A Yerevan-based pressure group said on Friday that it will stage another larger demonstration next month to protest against the authorities’ plans to raise the electricity prices in Armenia for a third time in two years.
The non-partisan group called No To Plunder rallied thousands of people in Yerevan on Wednesday in an effort to prevent a more than 40 percent price rise requested by the national power utility, the Electricity Networks of Armenia (ENA). It was joined by leaders of the country’s main opposition parties.
Vaghinak Shushanian, a member of No To Plunder, told RFE/RL’s Armenian service (Azatutyun.am) that the group has scheduled the next demonstration for June 19. He said it will conduct a publicity campaign in the next three weeks to ensure that the rally attracts “three or four times as many people.”
“Right from the beginning we opted for a tactic of street struggle,” said Shushanian. “That means we see no need to embark on a dialogue with any political force or the authorities.”
Armenia’s Public Services Regulatory Commission (PSRC) is expected to rule on the ENA request to raise the energy tariffs before June 19.
Energy and Natural Resources Minister Yervand Zakharian implied on Thursday that the regulatory body will approve a more modest price rise than is sought by the ENA. Zakharian stood by his arguments that higher prices are indispensable for enabling the Russian-owned company to sort out its serious financial problems.
No To Plunder, the Armenian opposition and other government critics believe that massive losses incurred by the ENA result from poor management, rather than the existing electricity fees.
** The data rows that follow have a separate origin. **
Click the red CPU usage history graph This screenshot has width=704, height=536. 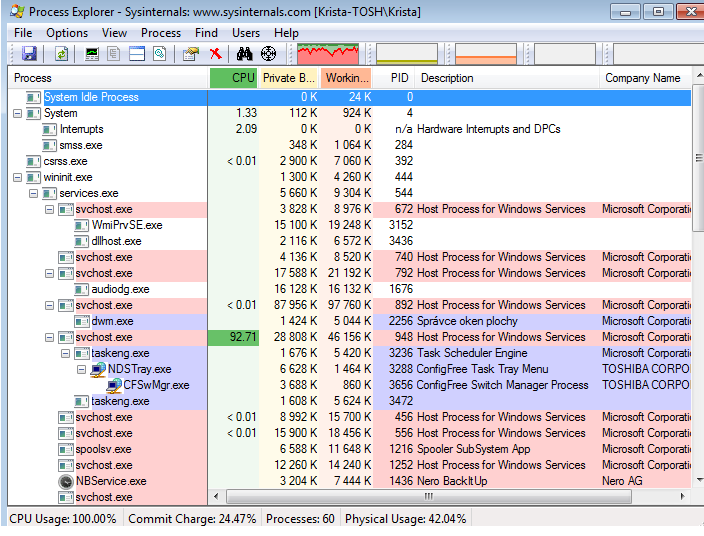coord(328,54)
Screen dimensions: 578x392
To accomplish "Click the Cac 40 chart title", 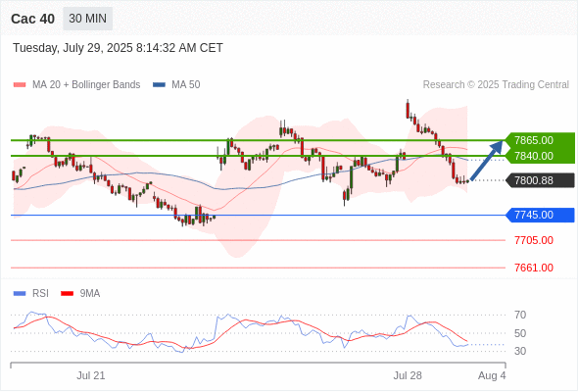I will tap(32, 19).
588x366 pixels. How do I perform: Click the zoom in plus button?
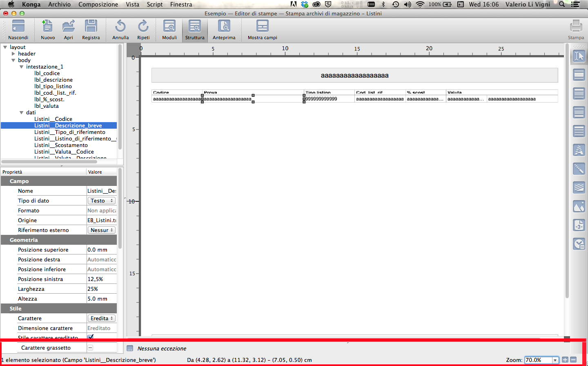pos(565,360)
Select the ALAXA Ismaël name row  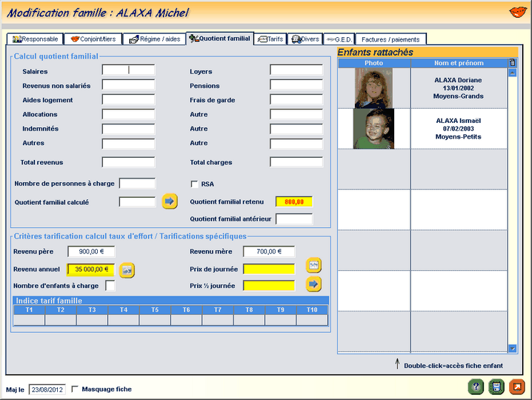coord(458,129)
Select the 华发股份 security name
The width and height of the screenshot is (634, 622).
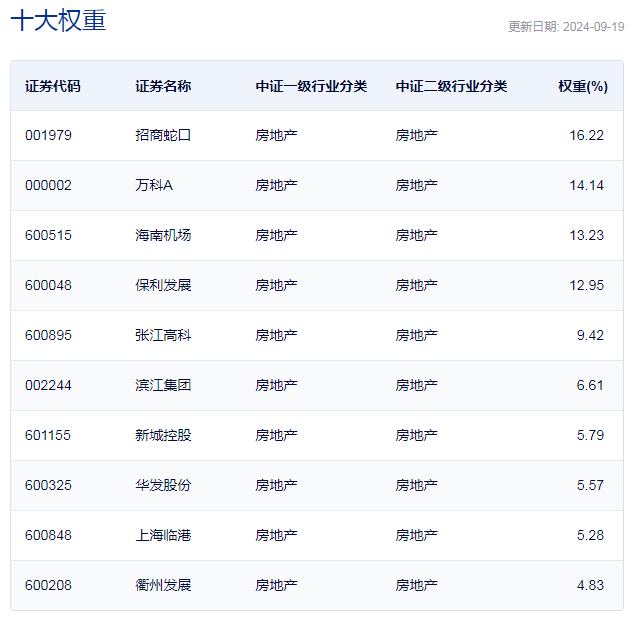[163, 485]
Vahram Baghdasarian, the parliamentary leader of the ruling Republican Party of Armenia (HHK), made clear on Friday that the authorities are listening to the critics’ arguments but will not necessarily accept them. Baghdasarian spoke of a risk of “the collapse of the energy system.”
Meanwhile, Labor and Social Affairs Minister Artem Asatrian gave further indications that electricity will soon become even more expensive for Armenian households. He said the government is already preparing to compensate people living below the official poverty line.
Asatrian noted that the government raised by 1,000 drams ($2.1) monthly poverty benefits paid to more than 100,000 poor families when the electricity price rose by 10 percent in August last year.